In Con-law we observe the ideas of yesterday that have been made into basic law as they either fade away, are modified to meet new conditions, or are rejected as benighted superstitions or values of a previous age. Not all of them suffer change and ignominy easily.
The religious wars of Europe and England which produced the Massachusetts Bay Colony which developed, along with the other British colonies into the United States, after a revolution, were a product of the Protestant Reformation to whom Martin Luther was given the credit, followed by John Calvin of Geneva.
Slavery and Jim Crow in this country follow, and we still deal with the effects of the failure to respect all people as equals morally and legally.
Attempts by gays to be treated as morally and legally equal are widely seen as violating cultural norms, especially on the subject of gay marriage. See Lawrence v. Texas (2003).
When Israel's Prime Minister, Ariel Sharon, suffered a series of strokes that have left him incapacitated and in grave condition, the Rev. Pat Robertson of 700 Club fame, a leader of the right wing of the GOP, and a big supporter of Pres. George W. Bush, now says that God is punishing Sharon for giving up Israeli occupied land to Palestinians. No matter that Sharon as an Israeli general led the invasion of Lebanon to stop the rocket attacks and raids from over the border, or that he was widely blamed for the infamous murders in the Shatila refugee camps that killed many Palestinians. That was okay with God, I guess, but withdraw from the Palestinian occupied Gaza strip and the wrath of Robertson's God is sure to follow.

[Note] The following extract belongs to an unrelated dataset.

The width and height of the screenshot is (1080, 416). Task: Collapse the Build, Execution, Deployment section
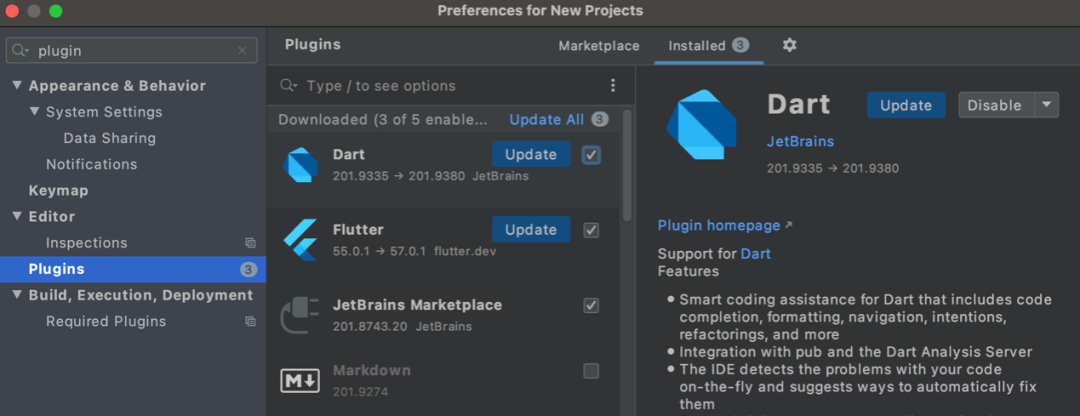point(17,295)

Robertson represents a way of thinking about God that goes back a long way, to long before this country was established. When A does something that B doesn't like, and later A suffers some misfortune, B, a magical-thinker, can then say, "God is punishing A for his sins." B has aligned himself in his own mind with God, and vice versa, so that what B wants must be what God wants.
This is what caused Nazi Germany to imprint on its soldiers' belt buckles, "Gott Mit Uns," God is with us.
Abraham Lincoln, in his Second Inaugural Address (reprinted below), portions of which are carved in stone in the Memorial in Washington, observed with some wonder that both sides in the war for and against slavery relied on the same god.
My personal god is way too smart to fall into the trap of letting opposing sides commandeer her. She won't have anything to do with human beings.